Certo Paul Weller è un’icona britannica, una sorta d’istituzione nazionale, che ormai, scavallata la china dei cinquant’anni, inizia a subire i primi colpi della nostalgia (?), volendo però dimostrare una gioventù che non gli appartiene. Questa è l’impressione che si percepisce in Sonik Kicks, un gran guazzabuglio, di passato e presente, tra reminiscenze kinksiane e elettronica, che, in qualche modo, ammicca fortemente al Bowie della trilogia berlinese. Che Weller attraverso 22 Dreams, Wake Up the Nation e questo Sonik Kicks abbia voluto proporre la propria trilogia ripercorrendo le orme del Duca Bianco? Direi che l’accostamento suona quasi blasfemo, soprattutto prendendo come punto di partenza quest’ultimo disco, che indubbiamente richiama lo sperimentalismo anni Novanta di Bowie con almeno vent’anni di ritardo.

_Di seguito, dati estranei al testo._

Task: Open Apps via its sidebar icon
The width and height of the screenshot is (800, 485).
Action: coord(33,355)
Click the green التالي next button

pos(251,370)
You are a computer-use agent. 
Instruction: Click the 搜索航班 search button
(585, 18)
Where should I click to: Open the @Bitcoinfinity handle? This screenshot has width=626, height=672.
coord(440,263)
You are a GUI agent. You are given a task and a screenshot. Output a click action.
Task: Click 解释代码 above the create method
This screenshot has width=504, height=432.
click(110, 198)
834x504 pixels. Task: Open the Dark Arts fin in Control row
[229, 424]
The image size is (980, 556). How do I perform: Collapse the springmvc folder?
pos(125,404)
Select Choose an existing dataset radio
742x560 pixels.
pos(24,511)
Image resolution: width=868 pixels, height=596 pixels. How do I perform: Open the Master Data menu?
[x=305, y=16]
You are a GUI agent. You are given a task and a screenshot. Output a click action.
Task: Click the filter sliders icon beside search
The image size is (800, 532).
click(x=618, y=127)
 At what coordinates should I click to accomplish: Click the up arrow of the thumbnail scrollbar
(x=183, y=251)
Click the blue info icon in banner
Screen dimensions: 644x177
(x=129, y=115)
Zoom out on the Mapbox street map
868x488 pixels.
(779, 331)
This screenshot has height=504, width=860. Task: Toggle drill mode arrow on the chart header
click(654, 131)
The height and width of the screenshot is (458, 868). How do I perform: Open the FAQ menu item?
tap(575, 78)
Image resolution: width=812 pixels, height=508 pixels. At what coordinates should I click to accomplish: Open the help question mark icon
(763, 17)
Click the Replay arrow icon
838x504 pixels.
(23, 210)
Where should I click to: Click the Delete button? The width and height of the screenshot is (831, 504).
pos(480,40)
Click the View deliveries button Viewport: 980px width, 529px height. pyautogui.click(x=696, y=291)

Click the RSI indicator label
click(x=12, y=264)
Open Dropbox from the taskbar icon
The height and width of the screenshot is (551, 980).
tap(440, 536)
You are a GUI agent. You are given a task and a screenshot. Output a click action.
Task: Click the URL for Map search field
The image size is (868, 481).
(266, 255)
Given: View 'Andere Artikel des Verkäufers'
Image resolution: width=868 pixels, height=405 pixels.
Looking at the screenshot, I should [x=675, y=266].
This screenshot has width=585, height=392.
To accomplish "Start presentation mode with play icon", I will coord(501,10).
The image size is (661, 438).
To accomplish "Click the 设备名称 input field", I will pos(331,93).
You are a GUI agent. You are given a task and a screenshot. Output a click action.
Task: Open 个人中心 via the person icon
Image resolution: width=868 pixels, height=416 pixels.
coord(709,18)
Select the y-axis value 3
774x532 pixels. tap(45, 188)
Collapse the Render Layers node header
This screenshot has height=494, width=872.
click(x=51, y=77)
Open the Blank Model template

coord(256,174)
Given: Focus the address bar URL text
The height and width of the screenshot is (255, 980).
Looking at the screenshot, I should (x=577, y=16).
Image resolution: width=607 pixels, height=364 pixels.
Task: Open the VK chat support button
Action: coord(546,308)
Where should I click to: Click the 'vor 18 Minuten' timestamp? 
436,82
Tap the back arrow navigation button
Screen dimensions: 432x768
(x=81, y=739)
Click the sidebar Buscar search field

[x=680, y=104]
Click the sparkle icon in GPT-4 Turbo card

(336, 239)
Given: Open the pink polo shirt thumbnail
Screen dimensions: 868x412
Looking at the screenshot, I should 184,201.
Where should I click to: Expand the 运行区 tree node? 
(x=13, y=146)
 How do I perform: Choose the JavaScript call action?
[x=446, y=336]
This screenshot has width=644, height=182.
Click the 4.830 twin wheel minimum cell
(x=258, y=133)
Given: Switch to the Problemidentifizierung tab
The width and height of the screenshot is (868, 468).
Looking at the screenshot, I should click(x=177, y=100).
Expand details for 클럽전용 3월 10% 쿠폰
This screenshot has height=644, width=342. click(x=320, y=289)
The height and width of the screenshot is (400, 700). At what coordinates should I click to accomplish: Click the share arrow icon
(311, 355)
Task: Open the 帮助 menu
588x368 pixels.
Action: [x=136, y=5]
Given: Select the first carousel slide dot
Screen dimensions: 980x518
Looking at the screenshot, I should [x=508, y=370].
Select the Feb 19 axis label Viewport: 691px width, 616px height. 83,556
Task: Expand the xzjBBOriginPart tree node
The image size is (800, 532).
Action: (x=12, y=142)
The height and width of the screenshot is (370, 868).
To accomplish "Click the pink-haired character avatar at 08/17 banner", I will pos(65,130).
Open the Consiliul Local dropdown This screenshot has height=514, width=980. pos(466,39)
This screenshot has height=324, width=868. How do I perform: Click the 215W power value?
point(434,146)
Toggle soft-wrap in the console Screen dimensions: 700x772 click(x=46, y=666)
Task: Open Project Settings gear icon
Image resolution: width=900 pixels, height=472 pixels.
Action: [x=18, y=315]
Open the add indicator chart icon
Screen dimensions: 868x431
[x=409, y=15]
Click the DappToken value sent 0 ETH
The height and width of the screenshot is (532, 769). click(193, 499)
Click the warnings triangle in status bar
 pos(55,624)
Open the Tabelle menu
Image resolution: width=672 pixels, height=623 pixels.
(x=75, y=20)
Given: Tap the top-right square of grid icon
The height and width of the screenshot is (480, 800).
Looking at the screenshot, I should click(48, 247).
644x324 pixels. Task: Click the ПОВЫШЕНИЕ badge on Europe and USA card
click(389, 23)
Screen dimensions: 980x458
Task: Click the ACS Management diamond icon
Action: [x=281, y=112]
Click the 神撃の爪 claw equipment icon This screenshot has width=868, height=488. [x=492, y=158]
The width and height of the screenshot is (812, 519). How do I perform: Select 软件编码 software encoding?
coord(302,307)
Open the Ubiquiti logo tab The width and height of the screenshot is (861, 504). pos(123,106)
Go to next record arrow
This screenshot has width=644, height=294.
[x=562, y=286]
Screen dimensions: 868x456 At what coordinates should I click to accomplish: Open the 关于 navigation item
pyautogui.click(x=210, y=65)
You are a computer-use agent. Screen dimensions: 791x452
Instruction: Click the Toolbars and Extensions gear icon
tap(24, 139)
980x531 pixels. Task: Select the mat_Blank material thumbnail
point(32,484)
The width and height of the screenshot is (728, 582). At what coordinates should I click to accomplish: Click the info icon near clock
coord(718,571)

Ma siamo obbiettivi, Sonik Kicks è un disco che pur non lasciando niente, si ascolta piacevolmente, un sottofondo ritmato e variegato, con forse un piccolo eccesso di suoni sintetizzati. Ma fermandosi a riflettere l’impressione che si ha è che ci sia tutto e niente. Già con “Green”, traccia d’apertura, si ci ritrova spaesati da un suono elettronico un po’ fuori posto, quasi fastidioso, per poi passare all’easy listening vagamente brit pop di The Attic e Dragonfly, attraversando il ritmo travolgente di Kling I Klang, o gli intermezzi strumentali come Sleep of the Serene; non mancano le ballate degnamente rappresentate da By the Waters (forse uno degli episodi più riusciti del disco). E che dire del revival anni Ottanta di That Dangerous Age? E si, alla fine c’è anche un vago spirito indie rock che aleggia su Around The Lake e Paper Chase, insomma c’è tutto, un perfetto catalogo musicale presentato in quattordici tracce. Non riesco a dare un giudizio del tutto negativo, perché qualcosa di fondo “funziona”, ma nel contempo, mi è assolutamente impossibile dire che è un disco che mi ha colpito. Ovvio, a certi livelli s’inizia a parlare di dischi più o meno riusciti, più che belli o brutti, e questo – sorvolando sulla banalità brano di chiusura, Be Happy Children, dal sapore troppo sdolcinato e con vaghi echi springsteeniani – non è sicuramente tra i migliori di Paul Weller.